Below is a fixed example next-token distribution for the context "The weather today is ___". Adjust temperature, top-k, and top-p, and toggle between greedy and sampling. The bar chart shows the modified distribution after applying temperature and the top-k / top-p truncation (renormalized). Grey bars are tokens that got zeroed out. Press Sample a token repeatedly to feel the stochasticity: low temperature with a small nucleus is almost deterministic; high temperature with everything "off" can surprise you.

Context: The weather today is ___

Blue bars = candidates kept after filtering (probabilities renormalized to sum to 100%). Grey = tokens zeroed out by top-k / top-p.

Strategy

Sampling draws randomly from the (modified) distribution.

Temperature (T): 1.00

T<1 sharpens (safer), T>1 flattens (more random), T→0 ≈ greedy.

top-k: 10 (off)

Keep only the k highest-probability tokens.

top-p: 1.00 (off)

Keep the smallest set whose cumulative prob ≥ p (nucleus).

Candidates kept:10

Try pressing repeatedly. With high temperature or large top-k/top-p you will see different tokens; with low values it nearly always returns the same word.

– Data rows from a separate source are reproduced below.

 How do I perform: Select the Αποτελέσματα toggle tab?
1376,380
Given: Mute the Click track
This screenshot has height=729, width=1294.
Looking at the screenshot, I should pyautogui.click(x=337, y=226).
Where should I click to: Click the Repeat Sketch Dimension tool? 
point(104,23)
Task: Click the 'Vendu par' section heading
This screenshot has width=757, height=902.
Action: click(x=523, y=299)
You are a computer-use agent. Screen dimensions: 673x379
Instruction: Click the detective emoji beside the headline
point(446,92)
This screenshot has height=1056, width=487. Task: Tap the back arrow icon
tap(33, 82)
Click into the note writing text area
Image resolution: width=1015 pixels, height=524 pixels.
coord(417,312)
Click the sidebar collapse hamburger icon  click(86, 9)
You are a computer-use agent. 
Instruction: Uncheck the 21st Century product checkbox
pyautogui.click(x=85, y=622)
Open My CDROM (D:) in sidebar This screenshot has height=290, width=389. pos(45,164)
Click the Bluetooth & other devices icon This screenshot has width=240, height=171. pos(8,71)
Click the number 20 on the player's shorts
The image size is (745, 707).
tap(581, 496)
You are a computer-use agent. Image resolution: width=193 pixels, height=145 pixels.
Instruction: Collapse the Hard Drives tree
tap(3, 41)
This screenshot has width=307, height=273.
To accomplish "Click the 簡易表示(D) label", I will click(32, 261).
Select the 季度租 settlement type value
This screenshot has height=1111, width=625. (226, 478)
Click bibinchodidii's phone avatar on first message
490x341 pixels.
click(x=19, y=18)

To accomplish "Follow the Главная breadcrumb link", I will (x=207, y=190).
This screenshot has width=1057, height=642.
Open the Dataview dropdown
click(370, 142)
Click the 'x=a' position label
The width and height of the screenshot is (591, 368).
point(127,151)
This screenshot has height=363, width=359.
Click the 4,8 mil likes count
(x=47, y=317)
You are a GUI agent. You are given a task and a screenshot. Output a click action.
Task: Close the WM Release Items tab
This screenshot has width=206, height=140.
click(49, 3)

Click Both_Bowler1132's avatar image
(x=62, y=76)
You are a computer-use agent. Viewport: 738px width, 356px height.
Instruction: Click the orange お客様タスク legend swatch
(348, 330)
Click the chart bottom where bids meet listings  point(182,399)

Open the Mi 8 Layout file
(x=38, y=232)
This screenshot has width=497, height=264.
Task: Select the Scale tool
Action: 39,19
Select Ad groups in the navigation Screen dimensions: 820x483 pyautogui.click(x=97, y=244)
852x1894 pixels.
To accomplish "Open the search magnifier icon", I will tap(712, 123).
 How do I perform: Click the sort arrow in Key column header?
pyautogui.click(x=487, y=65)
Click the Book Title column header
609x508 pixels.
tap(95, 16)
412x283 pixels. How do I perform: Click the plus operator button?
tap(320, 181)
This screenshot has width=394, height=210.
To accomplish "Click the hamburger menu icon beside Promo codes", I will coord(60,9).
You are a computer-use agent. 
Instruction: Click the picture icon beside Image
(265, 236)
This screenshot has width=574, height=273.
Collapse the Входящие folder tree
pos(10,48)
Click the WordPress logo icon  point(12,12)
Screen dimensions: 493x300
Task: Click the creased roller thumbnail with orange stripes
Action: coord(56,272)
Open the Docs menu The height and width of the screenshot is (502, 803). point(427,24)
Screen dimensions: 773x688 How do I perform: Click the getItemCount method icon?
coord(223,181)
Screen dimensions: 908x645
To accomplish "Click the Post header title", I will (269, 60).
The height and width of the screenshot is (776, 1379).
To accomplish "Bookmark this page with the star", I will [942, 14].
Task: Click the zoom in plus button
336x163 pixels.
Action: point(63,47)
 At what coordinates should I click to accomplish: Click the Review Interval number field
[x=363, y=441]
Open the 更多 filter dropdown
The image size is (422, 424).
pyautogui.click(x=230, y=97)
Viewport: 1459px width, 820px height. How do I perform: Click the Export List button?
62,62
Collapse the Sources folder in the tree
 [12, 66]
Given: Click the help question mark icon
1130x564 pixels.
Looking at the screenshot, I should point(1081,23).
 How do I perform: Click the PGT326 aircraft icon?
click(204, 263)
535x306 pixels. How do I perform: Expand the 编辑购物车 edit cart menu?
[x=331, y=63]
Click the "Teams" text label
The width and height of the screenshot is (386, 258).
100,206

Things to try: set T = 0.3 and watch the top bar tower over the rest. Crank T = 1.8 and watch the bars even out. Drop top-p to 0.5 and notice the nucleus shrink to just the leading tokens. Switch to Greedy and the candidate set collapses to a single token.

Strategy Comparison

Strategy	How it picks	Determinism	Tends to be	Best for
Greedy	argmax of the distribution	Deterministic	Repetitive, bland; can loop	Short, factual answers
Beam search	Keeps top-b sequences by total probability	Deterministic	Coherent but generic/bland	Translation, summarization
Temperature sampling	Sample after scaling logits by 1/T	Stochastic	Tunable: safe ↔ wild	Creative writing, dialogue
Top-k	Sample from k highest-prob tokens	Stochastic	Diverse but cutoff is fixed	General sampling with a tail guard
Top-p (nucleus)	Sample from smallest set with cum. prob ≥ p	Stochastic	Adaptive, well-balanced	Default for open-ended generation

Common Pitfalls

Watch out for

• Greedy / beam producing repetitive loops on open-ended text
• Temperature too high → incoherent, off-topic rambling
• Temperature too low → dull, repetitive, "safe" output
• Forgetting to renormalize after top-k / top-p truncation
• Stacking aggressive top-k, top-p, and low T until only one token survives

Good defaults

• Factual / deterministic tasks: greedy or low temperature (T ≈ 0–0.3)
• Open-ended generation: sampling with T ≈ 0.7–1.0 and top-p ≈ 0.9
• Add a mild repetition penalty to discourage loops
• Tune one knob at a time so you can see its effect

Key Takeaways

Generation is autoregressive: predict the next token from the context, append it, and repeat.
The model outputs a probability distribution over the vocabulary via softmax: e^(zᵢ) / Σⱼ e^(zⱼ).
The decoding strategy — not the model — decides how a token is chosen from that distribution.
Greedy takes the argmax (fast, deterministic, repetitive); beam search keeps the top-b sequences (more coherent but often bland).
Temperature scales logits before softmax — softmax(zᵢ / T): T<1 sharpens, T>1 flattens, T→0 ≈ greedy.
Top-k keeps the k highest-probability tokens; top-p (nucleus) keeps the smallest set with cumulative probability ≥ p, then both renormalize.
A repetition penalty down-weights already-used tokens to fight degenerate loops.